One evening, as Letty was telling her how the dressmaker up stairs had been for some time unwell, and Mary was feeling reproachful that she had not told her before, that she might have seen what she could do for her, they became aware, it seemed gradually, of one softest, sweetest, faintest music-tone coming from somewhere--but not seeming sufficiently of this world to disclose whence. Mary went to the window: there was nothing capable of music within sight. It came again; and intermittingly came and came. For some time they would hear nothing at all, and then again the most delicate of tones would creep into their ears, bringing with it more, it seemed to Mary in the surprise of its sweetness, than she could have believed single tone capable of carrying. Once or twice a few consecutive sounds made a division strangely sweet; and then again, for a time, nothing would reach them but a note here and a note there of what she was fain to imagine a wonderful melody. The visitation lasted for about an hour, then ceased. Letty went to bed, and all night long dreamed she heard the angels calling her. She woke weeping that her time was come so early, while as yet she had tasted so little of the pleasure of life. But the truth was, she had as yet, poor child, got so little of the _good of life, that it was not at all time for her to go.

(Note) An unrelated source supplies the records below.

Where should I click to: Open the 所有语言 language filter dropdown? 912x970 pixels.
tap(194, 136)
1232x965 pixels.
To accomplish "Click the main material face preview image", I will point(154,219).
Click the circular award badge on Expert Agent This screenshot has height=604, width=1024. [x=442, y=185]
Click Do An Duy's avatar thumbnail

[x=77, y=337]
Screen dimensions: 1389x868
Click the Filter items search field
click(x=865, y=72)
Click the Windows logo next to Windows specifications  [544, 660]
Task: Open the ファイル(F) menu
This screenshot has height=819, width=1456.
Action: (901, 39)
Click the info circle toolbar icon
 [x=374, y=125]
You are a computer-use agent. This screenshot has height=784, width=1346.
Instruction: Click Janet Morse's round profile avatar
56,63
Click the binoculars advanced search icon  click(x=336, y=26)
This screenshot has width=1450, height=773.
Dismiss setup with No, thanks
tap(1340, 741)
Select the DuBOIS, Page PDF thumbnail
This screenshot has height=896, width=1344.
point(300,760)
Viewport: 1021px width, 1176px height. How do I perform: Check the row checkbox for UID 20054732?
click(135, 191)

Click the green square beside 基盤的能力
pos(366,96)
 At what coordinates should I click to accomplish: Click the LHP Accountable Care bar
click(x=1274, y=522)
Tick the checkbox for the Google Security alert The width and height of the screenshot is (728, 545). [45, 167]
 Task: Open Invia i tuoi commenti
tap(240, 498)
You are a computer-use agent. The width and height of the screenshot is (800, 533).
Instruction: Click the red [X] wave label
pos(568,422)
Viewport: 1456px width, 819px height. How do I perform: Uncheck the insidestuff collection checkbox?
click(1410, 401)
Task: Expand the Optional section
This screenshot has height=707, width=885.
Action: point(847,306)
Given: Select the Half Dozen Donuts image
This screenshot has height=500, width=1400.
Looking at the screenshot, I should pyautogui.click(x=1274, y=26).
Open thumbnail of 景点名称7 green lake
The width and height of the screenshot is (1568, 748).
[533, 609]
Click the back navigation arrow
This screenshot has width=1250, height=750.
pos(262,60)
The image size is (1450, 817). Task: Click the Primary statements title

When her hour drew near, Tom condescended--unwillingly, I am sorry to say, for he did not take the trouble to understand her feelings--to leave word where he might be found if he should be wanted. Even this assuagement of her fears Letty had to plead for; Mary's being so much with her was to him reason, and he made it excuse, for absence; he had begun to dread Mary. Nor, when at length he was sent for, was he in any great haste; all was well over ere he arrived. But he was a little touched when, drawing his face down to hers, she feebly whispered," He's as like to you, Tom, as ever small thing was to great!" She saw the slight emotion, and fell asleep comforted.

It was night when she woke. Mary was sitting by her.

"O Mary!" she cried, "the angels have been calling me again. Did you hear them?"

"No," answered Mary, a little coldly, for, if ever she was inclined to be hard, it was toward self-sentiment. "Why do you think the angels should call you? Do you suppose them very desirous of your company?"

"They do call people," returned Letty, almost crying; "and I don't know why they mightn't call me. I'm not such a very wicked person!"

Mary's heart smote her; she was refusing Letty the time God was giving her! She could not wake her up, and, while God was waking her, she was impatient!

"I heard the call, too, Letty," she said; "but it was not the angels. It was the same instrument we heard the other night. Who can there be in the house to play like that? It was clearer this time. I thought I could listen to it a whole year."

"Why didn't you wake me?" said Letty.

"Because the more you sleep the better. And the doctor says I mustn't let you talk. I will get you something, and then you must go to sleep again."

Tom did not appear any more that night; and, if they had wanted him now, they would not have known where to find him. He was about nothing very bad--only supping with some friends--such friends as he did not even care to tell that he had a son.

He was ashamed of being in London at this time of the year, and, but that he had not money enough to go anywhere except to his mother's, he would have gone, and left Letty to shift for herself.

With his child he was pleased, and would not seldom take him for a few moments; but, when he cried, he was cross with him, and showed himself the unreasonable baby of the two.

The angels did not want Letty just yet, and she slowly recovered.

For Mary it was a peaceful time. She was able to read a good deal, and, although there were no books in Mr. Redmain's house, she generally succeeded in getting such as she wanted. She was able also to practice as much as she pleased, for now the grand piano was entirely at her service, and she took the opportunity of having a lesson every day.